In the volleyball group of people, each other person is afraid of something: some are intimidated by others’ better looking bodies and faces; others are intimidated by others’ formal education; others are intimidated by others’ marital status and so forth.
Some don’t look intimidated but then you too don’t always look intimidated. Yet, as it says in a poem I like:
“Every one of us has to find a way to live with fear.”
Fear is a very powerful emotion, the most powerful of all. Your fear is stuck on financial status. Another’s fear is stuck on him being bald while others have hair, and so on and so on.
Every one of us has to find a way to live with fear.
Regarding your financial status, if I was in the volleyball group I would be okay with you taking a bus (I have taken buses many times), and I would be okay with you not being able to go to IHOP. In fact I wouldn’t go either. Instead I would suggest you and I make pancakes together- way healthier than IHOP. I would introduce you to my favorite pancake topping: a mix of tahini and maple syrup- delightful!!!
anitaSeptember 9, 2016 at 10:32 pm #114802XenopusTexParticipant
Ergh at IHOP. Greasy spoon.
Will let you in on a secret: sometimes the guys/gals who make it look like the have money don’t.

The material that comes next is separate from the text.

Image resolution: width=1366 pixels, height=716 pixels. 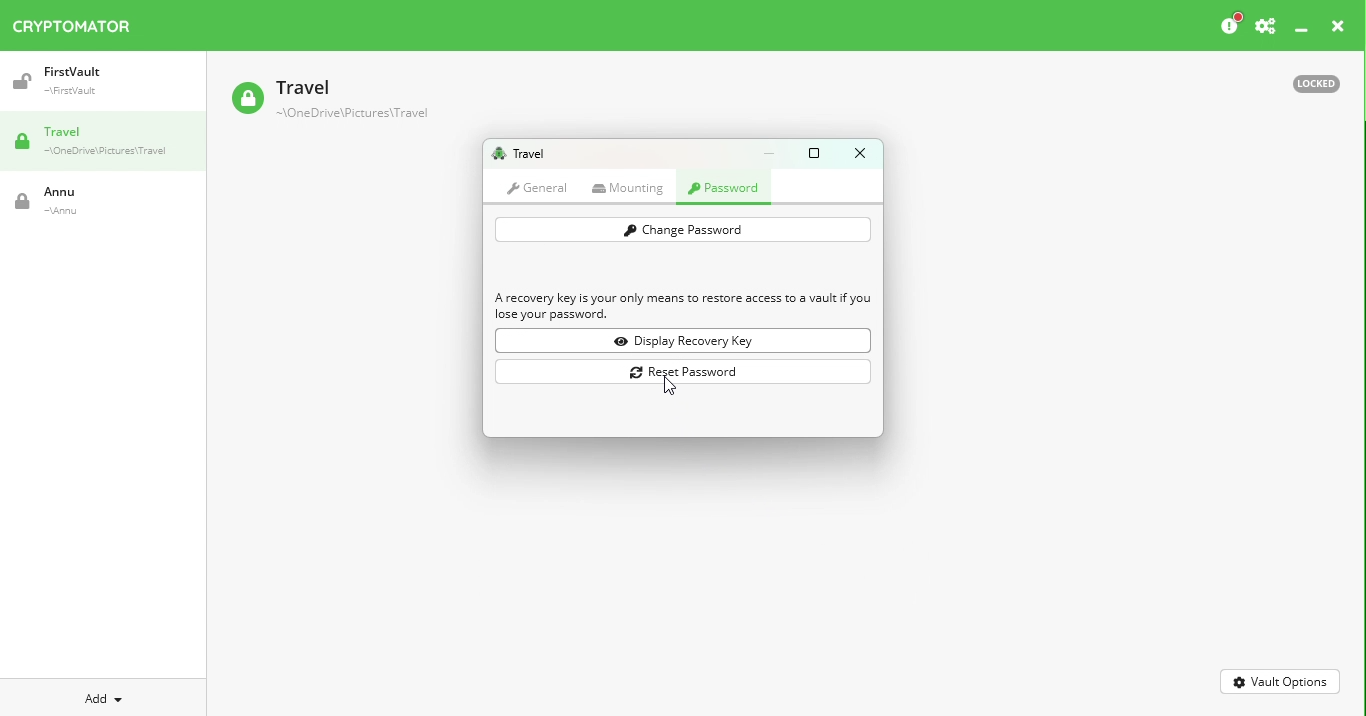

Back when I lived in Florida, observed several different types of wealthy or pseudo-wealthy people. There were the ones who drove the newest fastest cars around, etc: and those who you really couldn’t tell they had money unless you knew them. Guess what, the ones in the first camp didn’t always have the money to back up the show.
Knew a man really well down there who honestly looked like a bum; always wore a white cotton undershirt and what appeared to be swimming trunks. Probably bought everything at Wal-mart from the sale isle. However, he had rediculous amounts of money, as in not asking about item cost levels. If you had not seen him get out of his car, a Mercedes CL 600, you’d probably have no idea that he had money.
Conversely, have met folks who spend way more than they make, and it often time catches up with them. They do it to impress, to feel better about themselves short term, etc.
Simply stated, the outward display of money may mean nothing.
There is also no reason to be intimidated by money. The presence or absence of money doesn’t make the person a jerk. For all practical purposes, there is always going to be somebody richer than you are and somebody poorer than you are. And, at the end of the day, both Bill Gates and a pauper meet the same end.